Point 5 – This, for those who have tried the best they can to LISTEN to what was revealed by the Son of God made Flesh – Jesus Christ – and to put it in to practice: which is to LOVE, self-sacrificially, not counting the cost: this is all there is to it, really, but it is so very difficult to do.

Conclusion: what an amazing reality: this is not just some fairy tale – or pie in the sky! this is the way things are and can be for anyone at all.

Action: so how today can we fully participate in this unfolding love-drama: we can do, like Jesus did, the actions that Isaiah foretold would be the sign of divine action that anyone at all can do: saying to prisoners, come out; saying to those in darkness, show yourselves; by making sure the sheep have food and water, by making straight highways for the Lord to come and go for his people; by singing out songs of rejoicing along with those in heaven who sing them; by comforting God’s people, our neighbors, and showing them mercy; by assuring everyone, every single person we meet that God the Father loves them more tenderly than a mother who loves her child of her womb – and that is pretty amazing love!

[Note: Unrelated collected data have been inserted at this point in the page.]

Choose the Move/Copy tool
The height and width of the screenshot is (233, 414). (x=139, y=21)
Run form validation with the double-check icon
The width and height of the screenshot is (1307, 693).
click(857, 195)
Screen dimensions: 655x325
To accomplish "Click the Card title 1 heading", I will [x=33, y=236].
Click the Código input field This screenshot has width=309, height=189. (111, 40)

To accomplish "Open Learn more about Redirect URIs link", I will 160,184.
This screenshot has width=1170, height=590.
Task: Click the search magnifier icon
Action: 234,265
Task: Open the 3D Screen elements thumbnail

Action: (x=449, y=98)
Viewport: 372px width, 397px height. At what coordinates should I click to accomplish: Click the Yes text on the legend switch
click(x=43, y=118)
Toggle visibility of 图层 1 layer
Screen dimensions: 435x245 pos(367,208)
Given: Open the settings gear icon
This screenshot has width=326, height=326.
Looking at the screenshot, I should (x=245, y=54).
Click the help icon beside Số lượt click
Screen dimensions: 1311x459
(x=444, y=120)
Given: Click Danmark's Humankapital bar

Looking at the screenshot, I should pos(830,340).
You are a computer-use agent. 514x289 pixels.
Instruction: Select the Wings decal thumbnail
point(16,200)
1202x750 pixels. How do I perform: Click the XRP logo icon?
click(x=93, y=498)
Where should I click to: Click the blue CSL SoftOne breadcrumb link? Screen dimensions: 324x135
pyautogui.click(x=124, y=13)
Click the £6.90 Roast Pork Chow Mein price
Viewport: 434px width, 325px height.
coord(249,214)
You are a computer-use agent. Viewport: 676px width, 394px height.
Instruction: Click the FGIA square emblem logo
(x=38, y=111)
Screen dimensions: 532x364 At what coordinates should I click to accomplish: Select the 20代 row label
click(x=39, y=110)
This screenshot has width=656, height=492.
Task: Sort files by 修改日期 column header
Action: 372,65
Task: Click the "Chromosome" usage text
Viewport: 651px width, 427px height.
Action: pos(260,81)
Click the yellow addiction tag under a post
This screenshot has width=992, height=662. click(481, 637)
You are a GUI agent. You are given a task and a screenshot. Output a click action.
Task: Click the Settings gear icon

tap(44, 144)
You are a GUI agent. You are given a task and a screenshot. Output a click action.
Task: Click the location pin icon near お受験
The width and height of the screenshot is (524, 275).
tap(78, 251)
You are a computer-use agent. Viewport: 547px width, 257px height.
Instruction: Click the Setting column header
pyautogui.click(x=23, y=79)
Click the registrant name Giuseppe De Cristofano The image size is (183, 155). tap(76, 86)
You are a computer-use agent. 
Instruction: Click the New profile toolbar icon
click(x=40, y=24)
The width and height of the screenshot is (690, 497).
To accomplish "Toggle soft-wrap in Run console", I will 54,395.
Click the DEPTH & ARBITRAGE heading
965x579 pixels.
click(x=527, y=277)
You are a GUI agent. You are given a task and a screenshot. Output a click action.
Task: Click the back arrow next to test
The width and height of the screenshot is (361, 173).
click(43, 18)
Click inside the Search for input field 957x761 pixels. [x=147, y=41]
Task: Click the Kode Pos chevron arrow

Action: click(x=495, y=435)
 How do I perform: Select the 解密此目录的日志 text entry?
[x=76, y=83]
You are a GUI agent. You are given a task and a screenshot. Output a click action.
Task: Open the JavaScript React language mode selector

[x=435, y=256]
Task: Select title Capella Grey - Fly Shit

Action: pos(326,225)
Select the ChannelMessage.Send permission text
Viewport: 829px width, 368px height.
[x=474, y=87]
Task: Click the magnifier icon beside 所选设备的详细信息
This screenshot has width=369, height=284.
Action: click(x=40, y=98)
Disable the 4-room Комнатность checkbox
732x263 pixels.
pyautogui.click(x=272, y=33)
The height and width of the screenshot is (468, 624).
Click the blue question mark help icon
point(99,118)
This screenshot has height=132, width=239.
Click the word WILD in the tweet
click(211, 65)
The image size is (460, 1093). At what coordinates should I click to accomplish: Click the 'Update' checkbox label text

The gospel Acclamations sums it nicely: I am the resurrection and the life, says the Lord; whoever believes in me will never die.

Tuesday, March 13, 2018

March 13 - 4th Week of Lent - Tuesday


­­+ Our readings today are quite interesting, they are about water! And not just any water, but the holy source of all water, the holy source of all that gives life and sustains life and preserves life. All living things need water to survive an earthly existence. All supernatural beings need the spiritual water of grace flowing from the heavenly Temple of the Lord, through the Pierced Heart of Christ which gushed forth water (and blood) after the Death of King of the Universe of the Cross, onto us on the day of our holy Baptisms – when we were irrevocably birthed into this eternal, glorious, supernatural “family of God’s children!” - that’s quite the procession of water! we are thus blessed!

The waters of the Sheep Gate in Jerusalem of the Gospel passage today, is symbolic of this water-shed of grace available to all who submerge themselves both literally and figuratively: the waters of healing, strength and resolution and determination to be a disciple of the Christ, from whose Life comes, our life, through whose Death, comes our death, through whose Resurrection to a newness of Life, comes our resurrection to a like newness of life – if we believe that it is so.

We should have a container of Holy Water in our monasteries, homes, and other places of residence – we should bless ourselves with it at least once during the day – and then sprinkle our residences with it before we take our rest at night – it just can remind us of all of the above in this homily, and how protected our dwellings will be when we call to mind to awesome power, strength, and LOVE that God wants to shower on us at any given moment of the day or night!

God bless!

Sunday, March 11, 2018

March 11 - Fourth Sunday of Lent


4th Sunday of Lent – March 11, 2018

I –The wrath and the mercy of the Lord are revealed in the exile and liberation of his people.
R –Let my tongue be silenced, if I ever forget you!
II – Though dead in your transgressions, by grace you have been saved.
A – God so loved the world that he gave his only Son, so that everyone who believes in him might have eternal life.
G –God sent his Son so that the world might be saved through him.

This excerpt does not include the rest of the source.